German Lorca (São Paulo SP 1922). Fotógrafo. Forma-se em ciências contábeis pelo Liceu Acadêmico, em 1940. Em 1949, participa do Foto Cine Clube Bandeirantes – FCCB, associação de fotógrafos que introduzem novas tendências na fotografia, como José Yalenti, Thomaz Farkas (1924) e Geraldo de Barros (1923 – 1998). Nessa época produz imagens que se tornam muito conhecidas, como Malandragem, 1949, À Procura de Emprego, 1951, e Apartamentos, 1952. Registra a paisagem da cidade de São Paulo, em especial os locais da região central, como a praça da Sé. Abre estúdio próprio em 1952. Em 1954, é o fotógrafo oficial das comemorações do IV Centenário da Cidade de São Paulo. A partir dessa data, dedica-se com exclusividade à fotografia, atuando principalmente na área de publicidade, em que conquista prêmios como o Prêmio Colunistas, concedido pela revista Meio & Mensagem, em 1985 e 1989. Sua produção da época do FCCB é comentada no livro A Fotografia Moderna no Brasil, de Helouise Costa, publicado em 1995, pela editora da Universidade Federal do Rio de Janeiro – UFRJ.
Comentário Crítico
No fim da década de 1940, German Lorca integra o Foto Cine Clube Bandeirantes – FCCB, associação importante por reunir fotógrafos pioneiros, que introduzem novas tendências na fotografia brasileira, com uma produção experimental inspirada no surrealismo, abstracionismo e concretismo.
Como nota a estudiosa de fotografia Helouise Costa, Lorca discute em suas obras o conceito de fotografia associado ao registro fiel da realidade, demonstrando que esse real necessariamente passa por uma codificação para se tornar imagem.

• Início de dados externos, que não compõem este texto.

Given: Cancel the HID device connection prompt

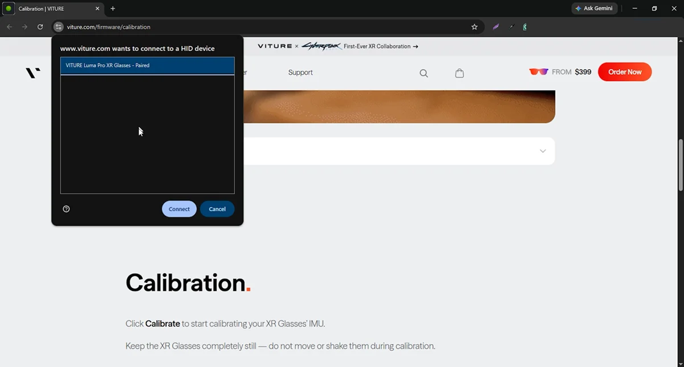Looking at the screenshot, I should click(x=217, y=209).
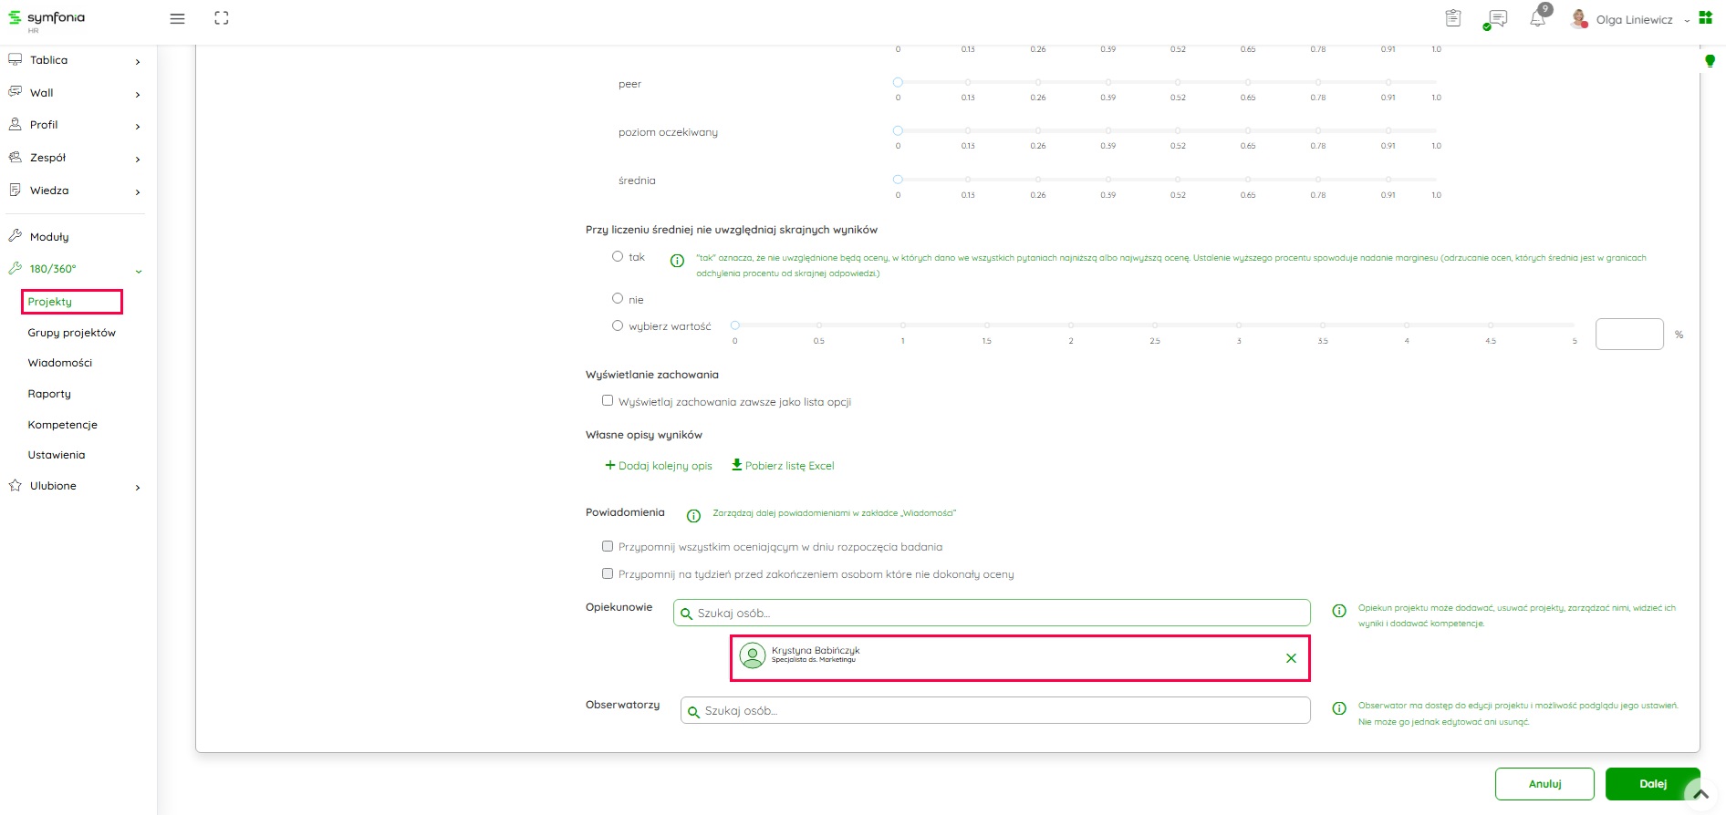Open the chat messages icon in header
Image resolution: width=1726 pixels, height=815 pixels.
tap(1496, 19)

Sua obra revela, sobretudo, um olhar arguto sobre a paisagem da cidade de São Paulo entre o fim da década de 1940 e início da seguinte, ao registrar locais como a praça da Sé, o parque dom Pedro ou o largo da Concórdia. Algumas fotografias abordam questões sociais, como em Revolta de Passageiros, 1947 e À Procura de Emprego, 1951, ou personagens de grande força expressiva, como aqueles de Armazém em Jaú, 1949 e Fotógrafo – Largo da Concórdia, 1956, imagens que se assemelham a instigantes fragmentos de uma narrativa. Já em Apartamentos, 1952, destaca-se a geometria rigorosa expressa na arquitetura e o intenso jogo de luz e sombra.
A sensibilidade do fotógrafo volta-se principalmente às cenas da vida cotidiana, registrando com muita liberdade imagens que se revelam poéticas ou que causam certo estranhamento. Sua produção inicial tem uma participação decisiva na renovação da fotografia moderna no país.